EXERCISE
Beginning with the line that contains "Click the tree structure icon in toolbar" in the material below, print each line exactly until the line that contains "Select the green highlighted sidebar entry" has been printed, then stop.

*** Block opens ***

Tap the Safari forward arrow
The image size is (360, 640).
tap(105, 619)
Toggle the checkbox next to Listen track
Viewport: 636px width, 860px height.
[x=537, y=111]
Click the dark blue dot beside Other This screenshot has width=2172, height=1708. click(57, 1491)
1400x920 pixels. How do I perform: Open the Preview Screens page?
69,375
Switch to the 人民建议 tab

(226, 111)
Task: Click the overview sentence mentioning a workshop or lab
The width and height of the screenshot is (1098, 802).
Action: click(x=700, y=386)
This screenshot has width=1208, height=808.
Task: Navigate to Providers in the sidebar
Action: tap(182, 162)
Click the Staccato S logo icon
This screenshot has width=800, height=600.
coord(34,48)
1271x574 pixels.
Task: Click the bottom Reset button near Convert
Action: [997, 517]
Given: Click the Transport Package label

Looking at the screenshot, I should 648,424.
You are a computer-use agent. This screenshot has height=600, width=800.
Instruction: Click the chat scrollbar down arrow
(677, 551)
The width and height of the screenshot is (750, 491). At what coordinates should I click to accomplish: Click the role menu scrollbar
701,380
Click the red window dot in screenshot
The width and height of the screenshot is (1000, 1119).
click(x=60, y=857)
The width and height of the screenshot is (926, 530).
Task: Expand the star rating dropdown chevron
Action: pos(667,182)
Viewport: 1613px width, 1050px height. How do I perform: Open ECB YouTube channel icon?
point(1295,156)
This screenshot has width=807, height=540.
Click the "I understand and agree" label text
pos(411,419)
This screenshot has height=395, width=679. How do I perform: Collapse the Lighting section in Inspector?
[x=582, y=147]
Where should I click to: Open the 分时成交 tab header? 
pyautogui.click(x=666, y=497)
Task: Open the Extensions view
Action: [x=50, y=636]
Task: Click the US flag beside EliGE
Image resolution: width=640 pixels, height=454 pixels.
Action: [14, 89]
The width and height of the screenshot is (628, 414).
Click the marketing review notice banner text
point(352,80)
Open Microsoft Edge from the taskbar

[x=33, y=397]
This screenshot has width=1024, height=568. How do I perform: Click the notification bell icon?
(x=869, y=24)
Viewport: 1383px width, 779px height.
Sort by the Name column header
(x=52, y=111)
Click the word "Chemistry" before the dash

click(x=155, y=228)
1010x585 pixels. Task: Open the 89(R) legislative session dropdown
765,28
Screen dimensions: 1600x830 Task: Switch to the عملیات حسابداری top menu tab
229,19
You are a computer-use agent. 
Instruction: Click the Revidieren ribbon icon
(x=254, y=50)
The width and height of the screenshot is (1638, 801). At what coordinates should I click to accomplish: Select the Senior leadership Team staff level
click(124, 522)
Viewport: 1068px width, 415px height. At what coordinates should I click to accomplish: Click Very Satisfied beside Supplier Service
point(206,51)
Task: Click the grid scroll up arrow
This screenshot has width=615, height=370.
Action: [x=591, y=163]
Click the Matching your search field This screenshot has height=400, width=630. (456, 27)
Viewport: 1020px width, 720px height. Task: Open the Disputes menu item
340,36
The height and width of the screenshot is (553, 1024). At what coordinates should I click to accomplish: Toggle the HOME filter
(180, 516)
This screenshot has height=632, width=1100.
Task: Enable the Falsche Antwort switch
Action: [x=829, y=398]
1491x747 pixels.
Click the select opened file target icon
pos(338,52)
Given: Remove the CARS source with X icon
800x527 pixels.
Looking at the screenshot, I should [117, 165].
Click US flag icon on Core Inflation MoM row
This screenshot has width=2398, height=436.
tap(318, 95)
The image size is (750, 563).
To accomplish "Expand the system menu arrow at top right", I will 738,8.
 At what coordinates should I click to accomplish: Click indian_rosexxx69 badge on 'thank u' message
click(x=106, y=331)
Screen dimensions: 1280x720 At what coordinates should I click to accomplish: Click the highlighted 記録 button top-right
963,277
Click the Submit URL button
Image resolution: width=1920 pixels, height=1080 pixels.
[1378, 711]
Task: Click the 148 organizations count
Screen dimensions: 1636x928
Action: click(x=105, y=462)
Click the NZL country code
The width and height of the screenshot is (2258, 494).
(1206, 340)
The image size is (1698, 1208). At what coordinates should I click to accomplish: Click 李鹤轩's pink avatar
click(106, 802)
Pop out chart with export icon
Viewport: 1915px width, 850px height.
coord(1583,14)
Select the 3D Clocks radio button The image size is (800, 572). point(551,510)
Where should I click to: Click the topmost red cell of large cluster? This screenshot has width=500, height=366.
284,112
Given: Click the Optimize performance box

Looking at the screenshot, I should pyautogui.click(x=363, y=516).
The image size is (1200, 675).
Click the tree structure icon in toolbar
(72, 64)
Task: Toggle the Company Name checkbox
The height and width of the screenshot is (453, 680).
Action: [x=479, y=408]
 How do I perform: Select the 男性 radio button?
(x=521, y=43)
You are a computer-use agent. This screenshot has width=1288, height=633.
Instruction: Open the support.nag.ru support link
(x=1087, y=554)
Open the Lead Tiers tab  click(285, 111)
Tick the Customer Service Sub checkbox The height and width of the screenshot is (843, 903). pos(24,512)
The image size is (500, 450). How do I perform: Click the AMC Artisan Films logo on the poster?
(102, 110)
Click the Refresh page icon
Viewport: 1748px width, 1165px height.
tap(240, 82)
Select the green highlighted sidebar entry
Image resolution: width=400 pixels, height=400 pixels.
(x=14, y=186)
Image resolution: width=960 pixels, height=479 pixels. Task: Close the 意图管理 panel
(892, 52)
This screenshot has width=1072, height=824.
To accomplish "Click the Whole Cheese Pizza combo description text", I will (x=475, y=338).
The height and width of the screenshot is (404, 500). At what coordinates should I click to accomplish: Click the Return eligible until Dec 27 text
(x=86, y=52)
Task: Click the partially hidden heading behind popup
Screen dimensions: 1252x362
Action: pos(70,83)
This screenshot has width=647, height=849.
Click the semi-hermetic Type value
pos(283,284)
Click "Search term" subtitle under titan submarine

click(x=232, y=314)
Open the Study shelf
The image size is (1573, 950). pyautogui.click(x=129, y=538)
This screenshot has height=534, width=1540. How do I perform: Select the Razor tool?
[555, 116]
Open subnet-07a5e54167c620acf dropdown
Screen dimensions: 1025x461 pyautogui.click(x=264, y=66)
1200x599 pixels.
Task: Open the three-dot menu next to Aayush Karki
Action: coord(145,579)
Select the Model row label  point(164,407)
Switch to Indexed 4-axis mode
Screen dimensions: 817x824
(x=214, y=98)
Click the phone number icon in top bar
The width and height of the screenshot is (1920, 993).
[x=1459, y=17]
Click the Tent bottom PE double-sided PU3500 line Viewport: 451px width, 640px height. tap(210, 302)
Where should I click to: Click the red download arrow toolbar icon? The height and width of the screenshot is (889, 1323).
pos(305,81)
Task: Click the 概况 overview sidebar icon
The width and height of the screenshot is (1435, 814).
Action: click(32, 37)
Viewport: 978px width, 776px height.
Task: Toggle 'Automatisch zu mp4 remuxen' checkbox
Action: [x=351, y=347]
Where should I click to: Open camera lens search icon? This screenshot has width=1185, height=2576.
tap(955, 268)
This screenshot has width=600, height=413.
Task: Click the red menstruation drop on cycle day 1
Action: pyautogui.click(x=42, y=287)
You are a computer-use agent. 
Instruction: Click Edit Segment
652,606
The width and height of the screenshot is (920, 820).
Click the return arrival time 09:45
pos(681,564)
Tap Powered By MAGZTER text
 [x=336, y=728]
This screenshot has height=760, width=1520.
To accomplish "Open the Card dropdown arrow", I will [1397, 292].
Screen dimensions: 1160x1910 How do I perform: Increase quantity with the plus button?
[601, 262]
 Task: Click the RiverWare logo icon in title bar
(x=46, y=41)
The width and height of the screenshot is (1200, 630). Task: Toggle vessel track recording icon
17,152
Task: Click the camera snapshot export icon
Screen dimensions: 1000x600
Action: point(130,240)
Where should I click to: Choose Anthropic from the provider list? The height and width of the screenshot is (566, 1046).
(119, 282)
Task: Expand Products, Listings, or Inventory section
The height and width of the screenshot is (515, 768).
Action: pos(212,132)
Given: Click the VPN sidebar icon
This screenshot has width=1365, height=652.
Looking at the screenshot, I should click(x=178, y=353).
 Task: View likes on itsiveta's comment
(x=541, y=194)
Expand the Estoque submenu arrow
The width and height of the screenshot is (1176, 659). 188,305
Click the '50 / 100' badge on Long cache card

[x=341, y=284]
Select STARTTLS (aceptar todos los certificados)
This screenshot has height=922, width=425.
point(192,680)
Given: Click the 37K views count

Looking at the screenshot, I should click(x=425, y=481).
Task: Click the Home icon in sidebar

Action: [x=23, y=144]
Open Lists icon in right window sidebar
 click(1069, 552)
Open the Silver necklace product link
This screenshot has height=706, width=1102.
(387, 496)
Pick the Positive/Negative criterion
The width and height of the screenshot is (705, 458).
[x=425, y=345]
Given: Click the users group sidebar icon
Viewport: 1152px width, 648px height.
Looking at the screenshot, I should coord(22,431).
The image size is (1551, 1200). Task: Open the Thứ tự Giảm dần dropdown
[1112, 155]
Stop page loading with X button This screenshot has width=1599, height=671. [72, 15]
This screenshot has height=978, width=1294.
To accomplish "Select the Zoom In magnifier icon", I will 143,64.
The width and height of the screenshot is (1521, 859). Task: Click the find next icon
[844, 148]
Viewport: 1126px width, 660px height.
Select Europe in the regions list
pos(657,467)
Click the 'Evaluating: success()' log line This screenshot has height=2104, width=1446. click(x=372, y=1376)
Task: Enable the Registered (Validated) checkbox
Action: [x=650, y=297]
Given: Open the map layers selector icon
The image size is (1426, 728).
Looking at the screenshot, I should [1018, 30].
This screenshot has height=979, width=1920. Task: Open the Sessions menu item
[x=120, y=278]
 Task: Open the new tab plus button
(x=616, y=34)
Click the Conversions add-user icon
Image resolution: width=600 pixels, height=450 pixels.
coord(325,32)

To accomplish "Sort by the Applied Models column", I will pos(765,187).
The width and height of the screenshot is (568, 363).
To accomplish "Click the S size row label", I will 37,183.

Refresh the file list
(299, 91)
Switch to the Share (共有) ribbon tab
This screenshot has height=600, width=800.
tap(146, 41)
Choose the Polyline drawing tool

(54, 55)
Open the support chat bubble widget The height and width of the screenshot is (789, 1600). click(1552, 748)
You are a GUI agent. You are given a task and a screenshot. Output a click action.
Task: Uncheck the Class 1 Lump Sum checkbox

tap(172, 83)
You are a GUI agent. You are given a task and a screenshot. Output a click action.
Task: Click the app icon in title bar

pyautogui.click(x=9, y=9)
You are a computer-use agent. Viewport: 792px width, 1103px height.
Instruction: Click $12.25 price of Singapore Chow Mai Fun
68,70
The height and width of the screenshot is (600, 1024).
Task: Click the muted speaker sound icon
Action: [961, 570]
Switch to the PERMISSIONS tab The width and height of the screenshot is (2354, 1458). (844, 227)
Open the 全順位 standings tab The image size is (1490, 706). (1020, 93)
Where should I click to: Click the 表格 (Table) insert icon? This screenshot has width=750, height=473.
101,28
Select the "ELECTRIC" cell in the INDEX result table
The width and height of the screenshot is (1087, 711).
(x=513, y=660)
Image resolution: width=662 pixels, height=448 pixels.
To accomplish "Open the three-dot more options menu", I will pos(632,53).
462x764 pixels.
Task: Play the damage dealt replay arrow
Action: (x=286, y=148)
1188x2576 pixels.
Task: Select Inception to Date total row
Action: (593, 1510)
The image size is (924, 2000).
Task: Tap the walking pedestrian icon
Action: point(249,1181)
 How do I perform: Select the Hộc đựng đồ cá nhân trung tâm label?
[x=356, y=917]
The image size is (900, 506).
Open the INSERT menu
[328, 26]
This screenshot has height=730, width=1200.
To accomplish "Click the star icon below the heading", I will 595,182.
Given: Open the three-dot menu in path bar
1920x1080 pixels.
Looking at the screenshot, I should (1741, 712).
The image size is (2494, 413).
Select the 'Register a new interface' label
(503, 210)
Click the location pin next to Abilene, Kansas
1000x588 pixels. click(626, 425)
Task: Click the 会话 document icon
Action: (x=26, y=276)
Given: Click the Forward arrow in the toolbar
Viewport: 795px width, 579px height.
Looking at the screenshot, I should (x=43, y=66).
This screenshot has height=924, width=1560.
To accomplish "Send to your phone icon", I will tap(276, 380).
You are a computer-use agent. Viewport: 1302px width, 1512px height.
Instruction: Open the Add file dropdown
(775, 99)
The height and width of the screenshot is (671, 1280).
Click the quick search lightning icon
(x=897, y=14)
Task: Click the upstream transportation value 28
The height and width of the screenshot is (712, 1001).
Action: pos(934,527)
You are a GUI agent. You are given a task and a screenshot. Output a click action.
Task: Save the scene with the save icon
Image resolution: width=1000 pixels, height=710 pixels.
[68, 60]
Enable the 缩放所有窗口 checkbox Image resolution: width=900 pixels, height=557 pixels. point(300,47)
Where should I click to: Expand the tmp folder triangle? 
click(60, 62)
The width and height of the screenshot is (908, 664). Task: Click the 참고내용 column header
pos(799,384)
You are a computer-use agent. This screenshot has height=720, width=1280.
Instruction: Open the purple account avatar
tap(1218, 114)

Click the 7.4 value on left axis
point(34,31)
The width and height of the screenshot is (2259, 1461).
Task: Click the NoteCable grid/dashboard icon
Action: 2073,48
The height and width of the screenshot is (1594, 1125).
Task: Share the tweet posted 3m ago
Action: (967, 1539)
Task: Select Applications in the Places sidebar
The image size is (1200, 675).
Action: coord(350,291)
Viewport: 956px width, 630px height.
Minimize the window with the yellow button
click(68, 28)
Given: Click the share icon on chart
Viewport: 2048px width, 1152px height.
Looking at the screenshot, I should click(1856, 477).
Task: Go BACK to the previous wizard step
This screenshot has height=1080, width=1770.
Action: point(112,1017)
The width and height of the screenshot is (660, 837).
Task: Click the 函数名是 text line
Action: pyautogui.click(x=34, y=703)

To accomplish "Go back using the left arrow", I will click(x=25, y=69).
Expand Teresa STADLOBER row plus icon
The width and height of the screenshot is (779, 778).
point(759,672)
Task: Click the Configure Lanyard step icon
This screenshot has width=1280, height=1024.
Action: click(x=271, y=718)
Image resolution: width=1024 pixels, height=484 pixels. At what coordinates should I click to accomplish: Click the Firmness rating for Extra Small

*** Block closes ***

EXERCISE SOLUTION
Click the tree structure icon in toolbar
(72, 64)
Task: Toggle the Company Name checkbox
The height and width of the screenshot is (453, 680).
Action: [x=479, y=408]
 How do I perform: Select the 男性 radio button?
(x=521, y=43)
You are a computer-use agent. This screenshot has width=1288, height=633.
Instruction: Open the support.nag.ru support link
(x=1087, y=554)
Open the Lead Tiers tab  click(285, 111)
Tick the Customer Service Sub checkbox The height and width of the screenshot is (843, 903). pos(24,512)
The image size is (500, 450). How do I perform: Click the AMC Artisan Films logo on the poster?
(102, 110)
Click the Refresh page icon
Viewport: 1748px width, 1165px height.
tap(240, 82)
Select the green highlighted sidebar entry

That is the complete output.